Eu me lembro de uma pessoa com muito carinho.
Essas pessoas que entram repentinamente em nossas vidas, chacoalham-na
e vão embora falando pouco conosco, mas um pouco que é demais. Essas pessoas
que nós vemos a cada 5 anos por ironias do destino. E foi exatamente assim que
a revi. Sentado, relaxando no degrau da escada na frente de um prédio qualquer,
ele passou por mim sorridente e já me reconheceu. Abraçamos-nos e conversamos
atualizando uns aos outros, como se fôssemos velhos amigos... Somos velhos
conhecidos, vizinhos e colegas. A saudade de um tempo que passou apareceu em
nossos olhos e nas palavras de despedida.
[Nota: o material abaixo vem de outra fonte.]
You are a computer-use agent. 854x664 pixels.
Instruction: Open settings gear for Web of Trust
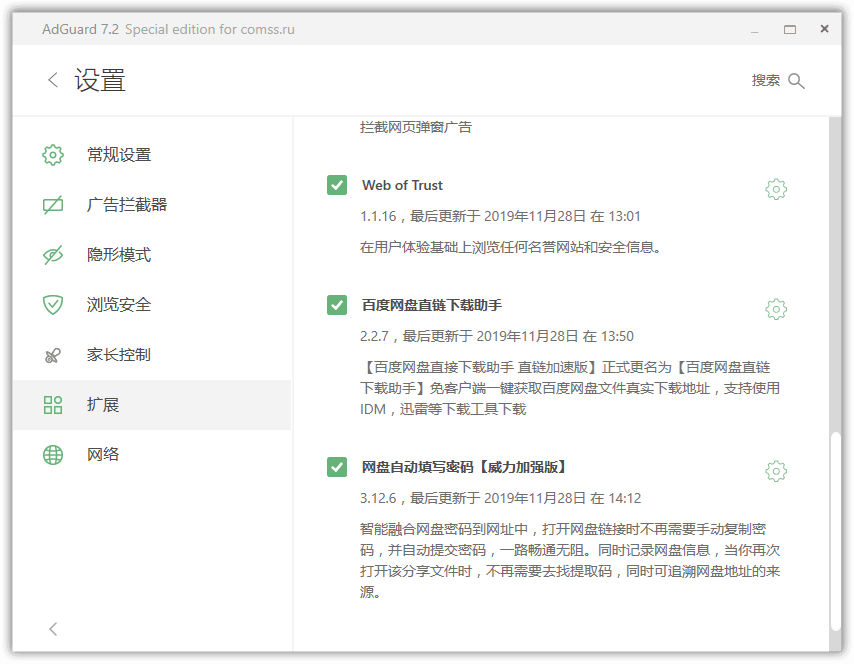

E foi assim. Depois de um ano voltou a falar comigo.
Conversamos sobre poesia e sobre mulheres. No final, é tudo igual. Comentou-me
de um sonho dele, dividi um meu. Incentivos por parte de ambos para os dois
sonhos. Finalmente, ele disse as palavras que até hoje levo comigo como tábuas
da Lei:
“Sinceramente, cara, um escritor que escreve só para si e
não publica é um escritor egoísta.”
Flecha certeira, palavras afiadas e mortais. Expus o medo; ele,
a coragem. Decidi seguir o caminho e aceitar o chamado.
Criei o blog que sempre me lembrará daquela noite
inesquecível.
Depois desse dia, só o vi saindo do mercado da rua que somos
vizinhos.
Há 3 anos não o vejo.
Incrível como há pessoas que mudam nossas vidas.